* **Problem description**
Write each line out exactly, from the one containing "You are a computer-use agent. The" through the final line of the data, and keep pictures out of the copy.

(Screenshot grounding data)

________________________________________

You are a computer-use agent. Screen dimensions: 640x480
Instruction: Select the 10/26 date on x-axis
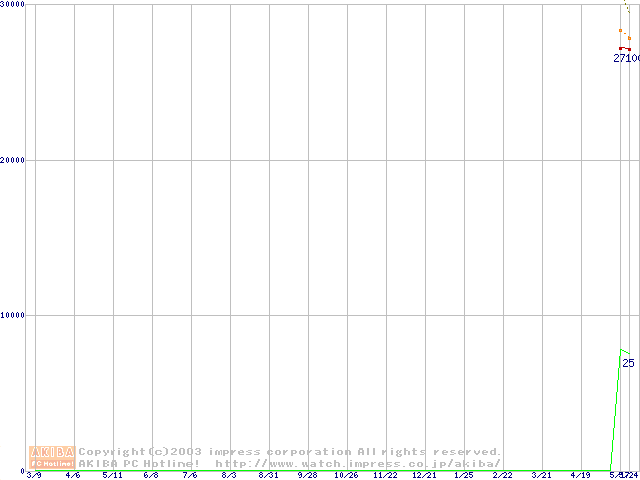coord(346,475)
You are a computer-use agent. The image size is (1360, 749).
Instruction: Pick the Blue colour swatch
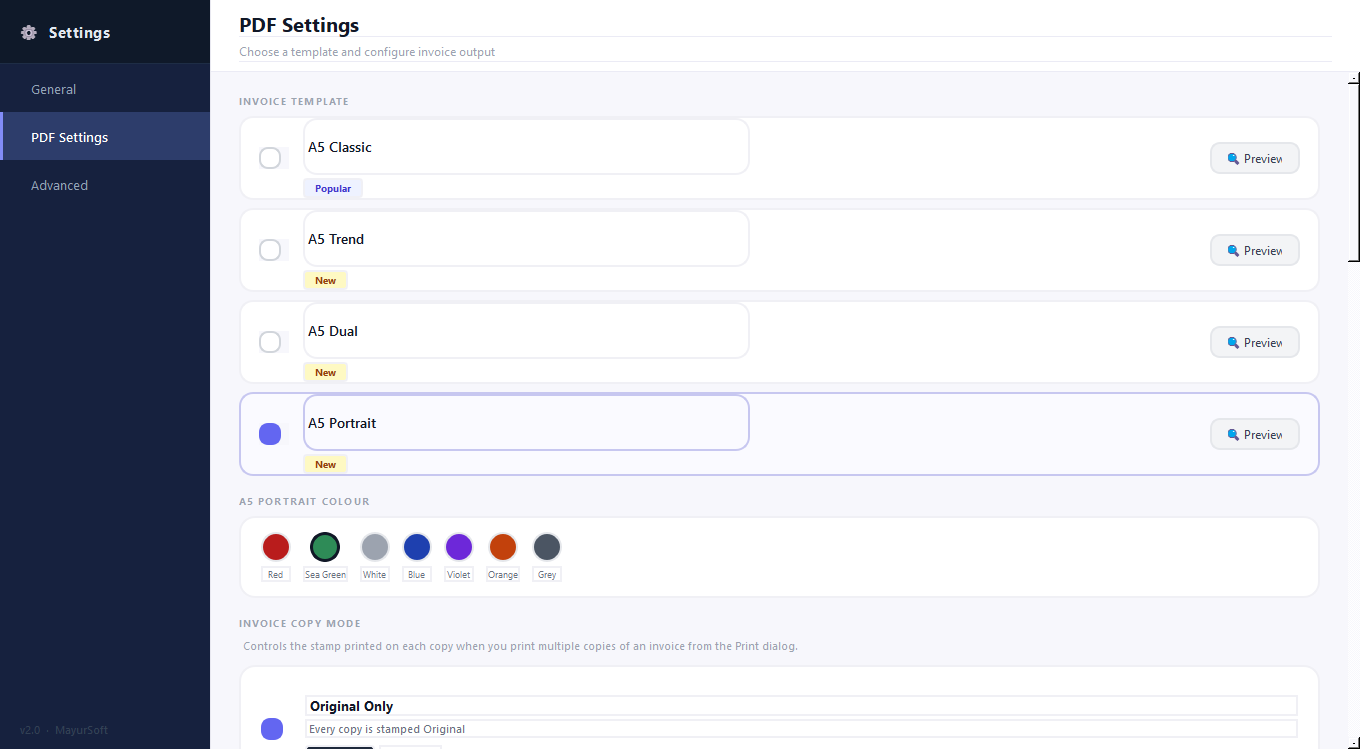[417, 547]
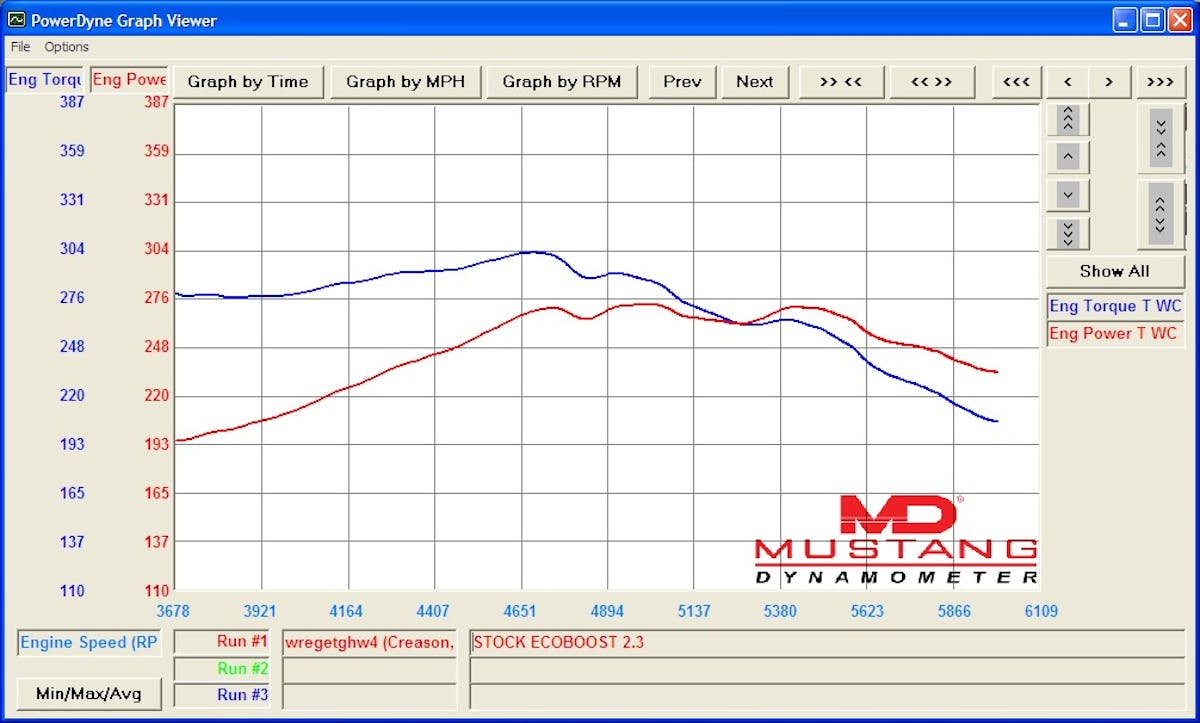Click the triple up-chevron vertical scroll button
The width and height of the screenshot is (1200, 723).
point(1068,120)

________________________________________

* **Solution to the problem**
You are a computer-use agent. The image size is (1360, 749).
Instruction: Pick the Blue colour swatch
[417, 547]
Click the triple up-chevron vertical scroll button
The width and height of the screenshot is (1200, 723).
point(1068,120)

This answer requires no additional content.